Shares in UK digital banking startup Fiinu have plunged after the lender had its restricted banking licence withdrawn in the face of challenging market conditions.
Fiinu, which offers short-term credit to consumers via an arranged overdraft, in April said its subsidiary Fiinu 2 was struggling to raise capital to meet the requirements for exiting the mobilisation period and moving to a full banking licence. Initially, the aim was to re-apply after a short period of two to three months once exit funding had been secured.
In a statement, the company now says: "Due to the continuing challenging market conditions and limited timescale, it has not yet been able to secure the necessary exit funding to consider seeking re-application."
In a last-ditch bid to meet the requirements, Fiinu has embarked on a cost reduction programme, terminating staff and renegotiating agreements with technology suppliers, including open banking provider TransUnion and core banking supplier Tuum.
The company states: "Whilst Fiinu 2 Limited proceeds with the controlled scaling back of its operations, which may take a number of months, the Company will continue to review all its options in respect of the business, including trying to source the additional funding required for it to re-apply to the regulators to re-start its banking licence application, but also other options, which may include a change of strategy and/or a sale of the Group's technology assets."

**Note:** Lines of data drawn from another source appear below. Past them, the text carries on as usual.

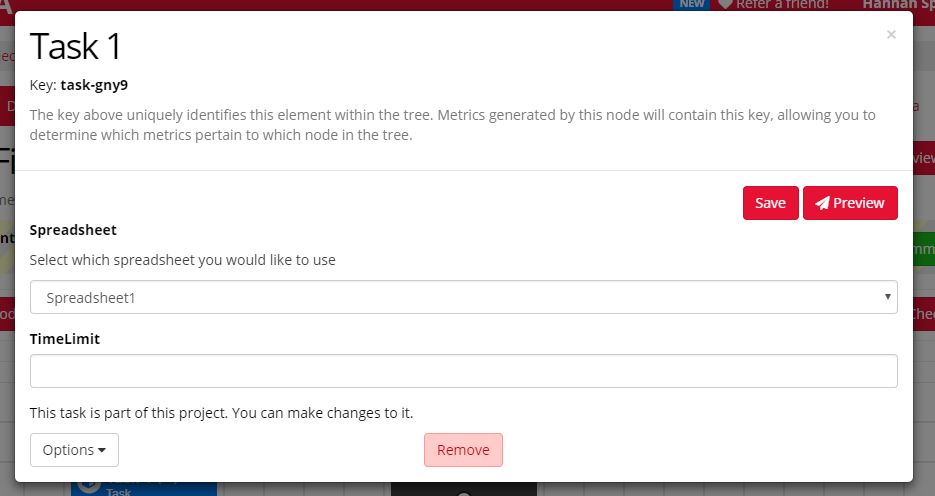Click the task-gny9 key text
The image size is (935, 496).
pyautogui.click(x=94, y=85)
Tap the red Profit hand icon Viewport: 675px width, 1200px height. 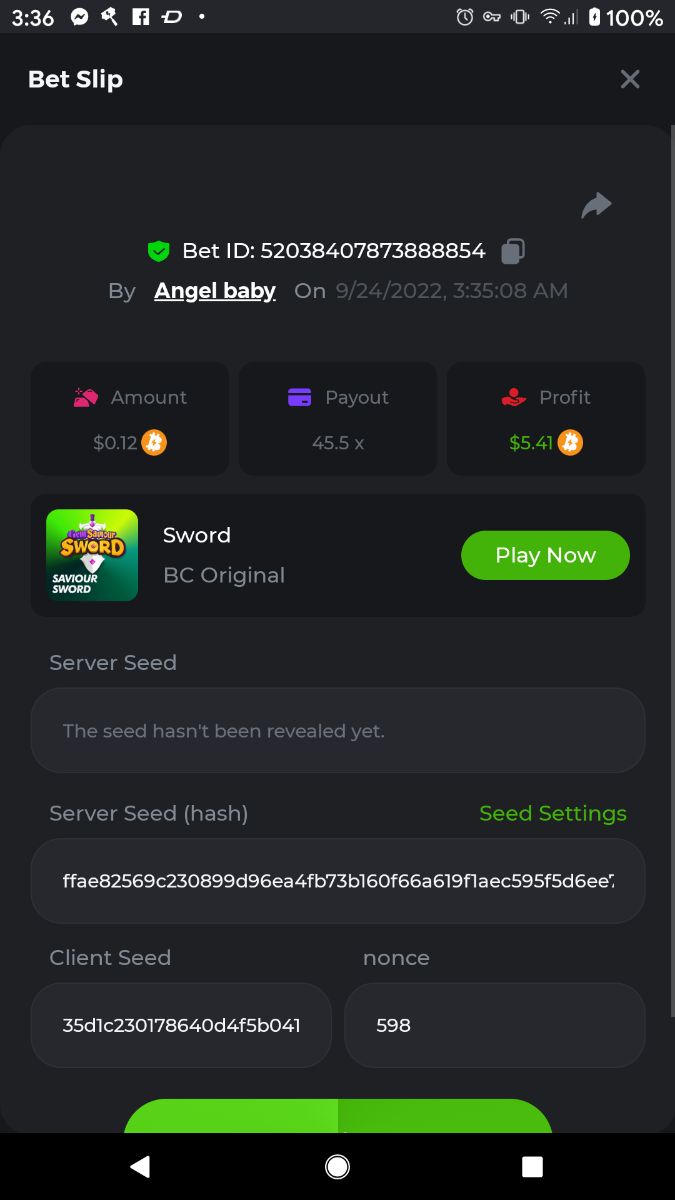pyautogui.click(x=513, y=397)
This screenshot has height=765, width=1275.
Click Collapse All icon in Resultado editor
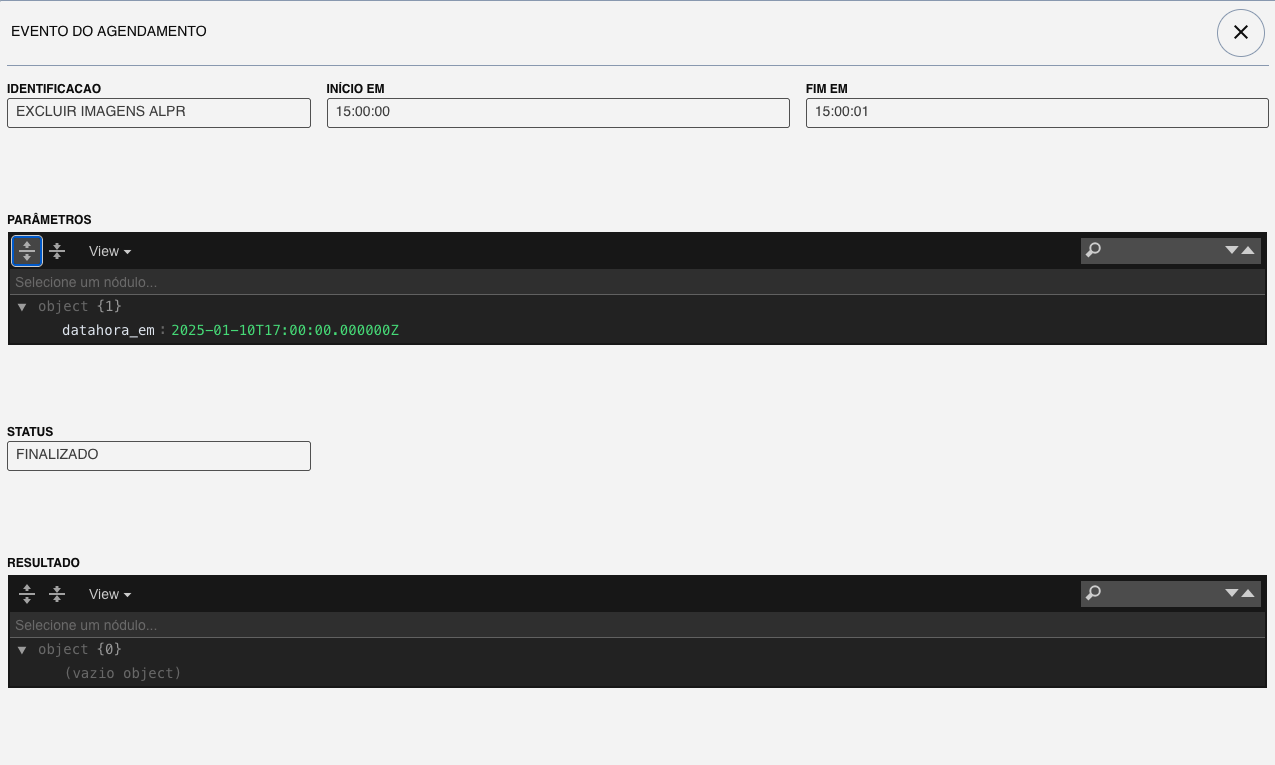[x=57, y=594]
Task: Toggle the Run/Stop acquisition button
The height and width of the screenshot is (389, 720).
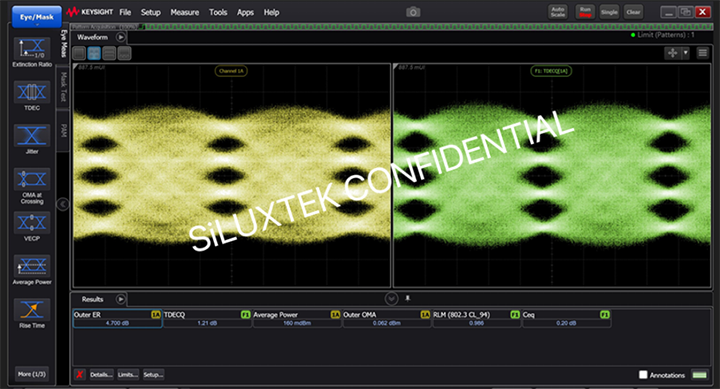Action: tap(585, 12)
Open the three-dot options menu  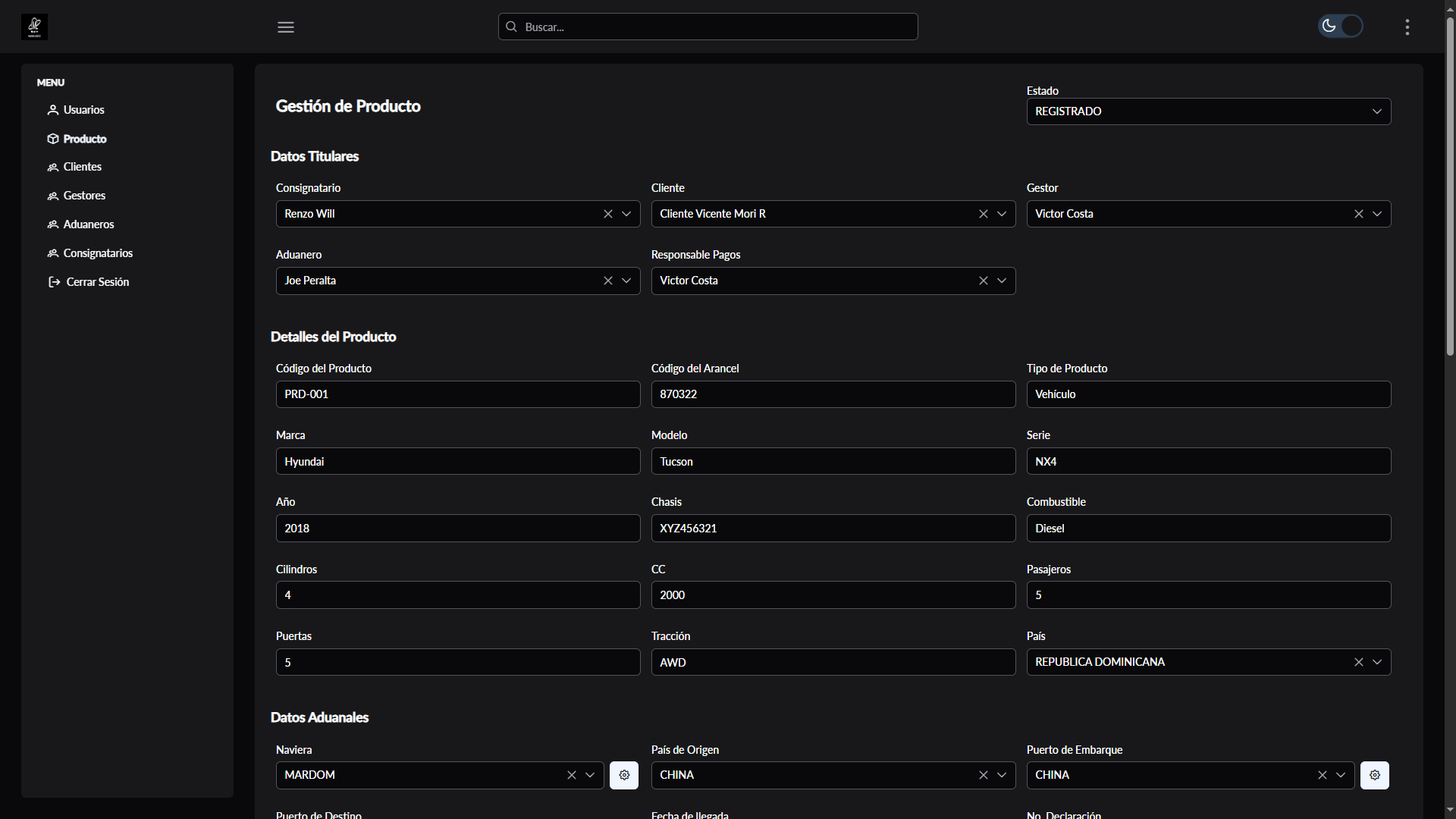point(1407,27)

The firm currently has available unaudited cash resources of approximately £4.3m. It says this represents enough funds to scale back its current operations in Fiinu 2 Limited and Fiinu Holdings Limited and to meet its financial obligations as they fall due.
Chris Sweeney, CEO of Fiinu, says: "It is with deep regret that we have had to scale back operations in Fiinu 2 Limited and Fiinu Holdings Limited, following the successful completion of the technology build of the Plugin Overdraft. The current general capital, and market specific conditions, are increasingly challenging for a business at Fiinu's current stage of development"
Shares in Fiinu nosedived on the news, plunging by 67%.